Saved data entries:
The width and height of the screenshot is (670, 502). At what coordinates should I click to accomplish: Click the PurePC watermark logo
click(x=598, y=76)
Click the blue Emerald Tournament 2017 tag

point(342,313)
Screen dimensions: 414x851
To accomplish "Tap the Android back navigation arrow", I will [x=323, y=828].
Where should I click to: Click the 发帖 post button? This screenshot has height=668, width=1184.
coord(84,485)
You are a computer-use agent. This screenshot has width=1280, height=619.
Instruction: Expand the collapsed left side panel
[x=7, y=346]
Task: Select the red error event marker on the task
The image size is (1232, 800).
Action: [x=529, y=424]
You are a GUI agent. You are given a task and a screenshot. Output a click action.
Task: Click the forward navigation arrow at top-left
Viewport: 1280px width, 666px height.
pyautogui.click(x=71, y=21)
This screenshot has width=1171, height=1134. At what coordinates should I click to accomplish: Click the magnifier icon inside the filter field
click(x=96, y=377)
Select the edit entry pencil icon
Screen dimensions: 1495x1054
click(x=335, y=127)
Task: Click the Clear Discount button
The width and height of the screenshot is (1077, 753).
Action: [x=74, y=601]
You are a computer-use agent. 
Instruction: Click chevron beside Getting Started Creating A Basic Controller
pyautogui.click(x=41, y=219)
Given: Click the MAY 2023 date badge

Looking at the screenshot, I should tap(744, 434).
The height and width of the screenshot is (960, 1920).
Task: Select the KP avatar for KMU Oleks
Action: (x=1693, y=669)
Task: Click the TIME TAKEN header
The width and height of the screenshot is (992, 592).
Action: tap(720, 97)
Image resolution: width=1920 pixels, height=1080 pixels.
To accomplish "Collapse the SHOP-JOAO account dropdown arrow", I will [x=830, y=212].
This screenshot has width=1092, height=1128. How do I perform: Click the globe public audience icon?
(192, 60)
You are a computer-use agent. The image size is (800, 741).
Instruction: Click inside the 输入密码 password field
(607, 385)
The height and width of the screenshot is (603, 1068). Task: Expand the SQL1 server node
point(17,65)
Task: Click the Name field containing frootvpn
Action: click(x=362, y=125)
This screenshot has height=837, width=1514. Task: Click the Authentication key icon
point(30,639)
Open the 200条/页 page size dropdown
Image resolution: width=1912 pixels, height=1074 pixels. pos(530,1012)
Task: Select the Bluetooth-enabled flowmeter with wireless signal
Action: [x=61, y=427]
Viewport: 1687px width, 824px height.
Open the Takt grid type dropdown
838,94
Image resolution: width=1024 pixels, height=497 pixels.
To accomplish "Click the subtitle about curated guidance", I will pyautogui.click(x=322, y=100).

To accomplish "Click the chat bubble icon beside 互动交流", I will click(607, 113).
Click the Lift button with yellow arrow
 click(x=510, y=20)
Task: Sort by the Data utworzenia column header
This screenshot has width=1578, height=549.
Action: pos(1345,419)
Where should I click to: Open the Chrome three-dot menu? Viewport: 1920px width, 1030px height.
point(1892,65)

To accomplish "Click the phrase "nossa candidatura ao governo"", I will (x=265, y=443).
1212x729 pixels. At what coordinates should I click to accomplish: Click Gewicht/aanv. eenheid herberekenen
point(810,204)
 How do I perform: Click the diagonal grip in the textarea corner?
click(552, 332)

(TASK OBJECTIVE): In this exercise, repeat all entries exactly.

(RESULT OF THE EXERCISE):
The width and height of the screenshot is (670, 502). At what coordinates should I click to accomplish: Click the PurePC watermark logo
click(x=598, y=76)
Click the blue Emerald Tournament 2017 tag

point(342,313)
Screen dimensions: 414x851
To accomplish "Tap the Android back navigation arrow", I will [x=323, y=828].
Where should I click to: Click the 发帖 post button? This screenshot has height=668, width=1184.
coord(84,485)
You are a computer-use agent. This screenshot has width=1280, height=619.
Instruction: Expand the collapsed left side panel
[x=7, y=346]
Task: Select the red error event marker on the task
The image size is (1232, 800).
Action: [x=529, y=424]
You are a GUI agent. You are given a task and a screenshot. Output a click action.
Task: Click the forward navigation arrow at top-left
Viewport: 1280px width, 666px height.
pyautogui.click(x=71, y=21)
This screenshot has width=1171, height=1134. At what coordinates should I click to accomplish: Click the magnifier icon inside the filter field
click(x=96, y=377)
Select the edit entry pencil icon
Screen dimensions: 1495x1054
click(x=335, y=127)
Task: Click the Clear Discount button
The width and height of the screenshot is (1077, 753).
Action: [x=74, y=601]
You are a computer-use agent. 
Instruction: Click chevron beside Getting Started Creating A Basic Controller
pyautogui.click(x=41, y=219)
Given: Click the MAY 2023 date badge

Looking at the screenshot, I should tap(744, 434).
The height and width of the screenshot is (960, 1920).
Task: Select the KP avatar for KMU Oleks
Action: (x=1693, y=669)
Task: Click the TIME TAKEN header
The width and height of the screenshot is (992, 592).
Action: tap(720, 97)
Image resolution: width=1920 pixels, height=1080 pixels.
To accomplish "Collapse the SHOP-JOAO account dropdown arrow", I will [x=830, y=212].
This screenshot has width=1092, height=1128. How do I perform: Click the globe public audience icon?
(192, 60)
You are a computer-use agent. The image size is (800, 741).
Instruction: Click inside the 输入密码 password field
(607, 385)
The height and width of the screenshot is (603, 1068). Task: Expand the SQL1 server node
point(17,65)
Task: Click the Name field containing frootvpn
Action: click(x=362, y=125)
This screenshot has height=837, width=1514. Task: Click the Authentication key icon
point(30,639)
Open the 200条/页 page size dropdown
Image resolution: width=1912 pixels, height=1074 pixels. pos(530,1012)
Task: Select the Bluetooth-enabled flowmeter with wireless signal
Action: [x=61, y=427]
Viewport: 1687px width, 824px height.
Open the Takt grid type dropdown
838,94
Image resolution: width=1024 pixels, height=497 pixels.
To accomplish "Click the subtitle about curated guidance", I will pyautogui.click(x=322, y=100).

To accomplish "Click the chat bubble icon beside 互动交流", I will click(607, 113).
Click the Lift button with yellow arrow
 click(x=510, y=20)
Task: Sort by the Data utworzenia column header
This screenshot has width=1578, height=549.
Action: pos(1345,419)
Where should I click to: Open the Chrome three-dot menu? Viewport: 1920px width, 1030px height.
point(1892,65)

To accomplish "Click the phrase "nossa candidatura ao governo"", I will (x=265, y=443).
1212x729 pixels. At what coordinates should I click to accomplish: Click Gewicht/aanv. eenheid herberekenen
point(810,204)
 How do I perform: Click the diagonal grip in the textarea corner?
click(552, 332)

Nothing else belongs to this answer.